The problem. Switch every "screenshot" to "screen capture" in the listing, starting with the line containing "This screenshot has width=572, height=358." and continuing through the end of the listing, and change nothing else. Leave the pictures out of your answer.

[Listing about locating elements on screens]

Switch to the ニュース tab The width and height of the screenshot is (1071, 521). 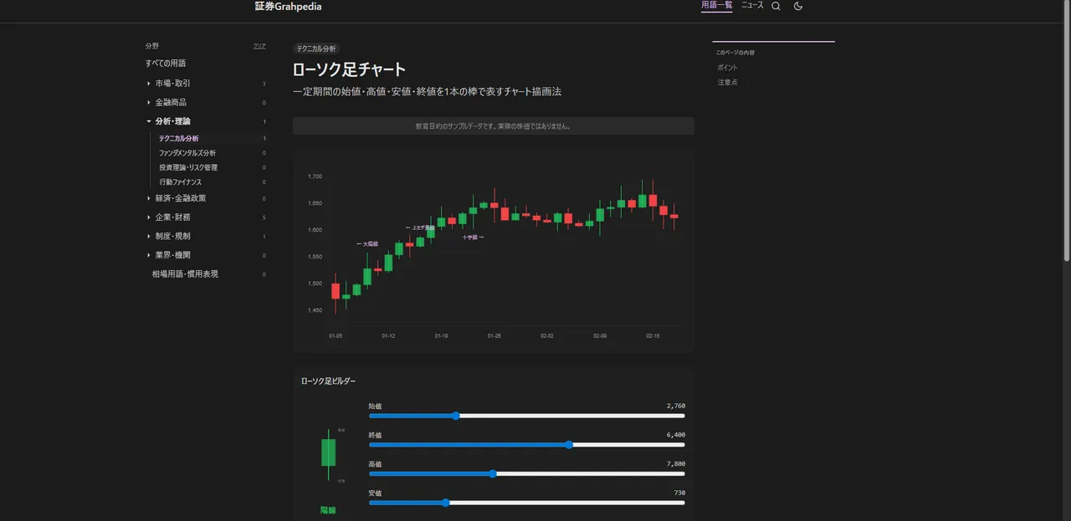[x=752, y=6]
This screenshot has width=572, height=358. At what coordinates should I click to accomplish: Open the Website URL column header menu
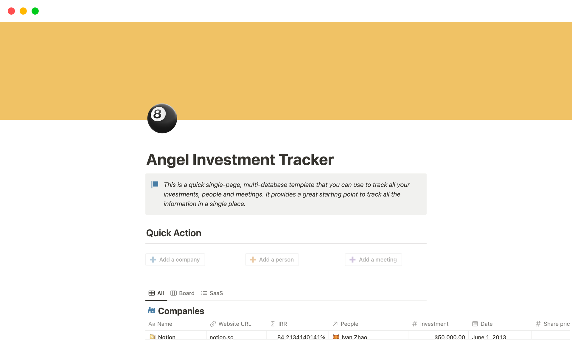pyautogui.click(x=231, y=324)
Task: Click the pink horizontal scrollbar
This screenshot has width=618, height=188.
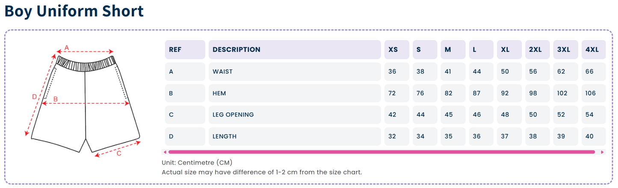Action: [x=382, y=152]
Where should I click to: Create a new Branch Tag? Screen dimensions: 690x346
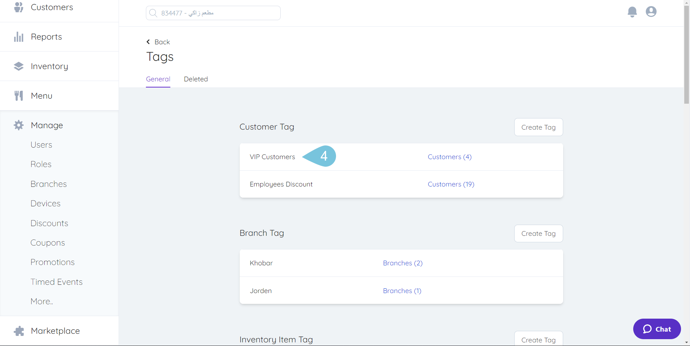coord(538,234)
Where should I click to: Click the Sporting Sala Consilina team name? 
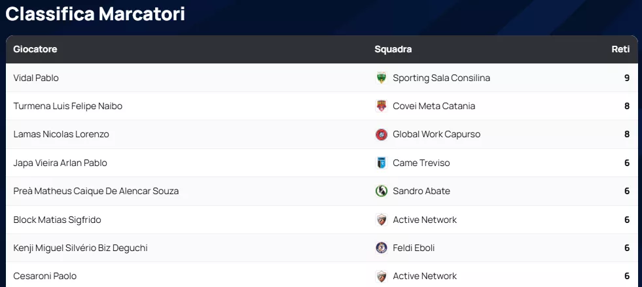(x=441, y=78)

Answer to this problem.
This screen capture has width=572, height=358. At what coordinates should I click to accomplish: Open the Website URL column header menu
pyautogui.click(x=231, y=324)
Task: Click the pink horizontal scrollbar
This screen capture has width=618, height=188.
Action: [x=382, y=152]
Where should I click to: Create a new Branch Tag? Screen dimensions: 690x346
coord(538,234)
Where should I click to: Click the Sporting Sala Consilina team name? 
(x=441, y=78)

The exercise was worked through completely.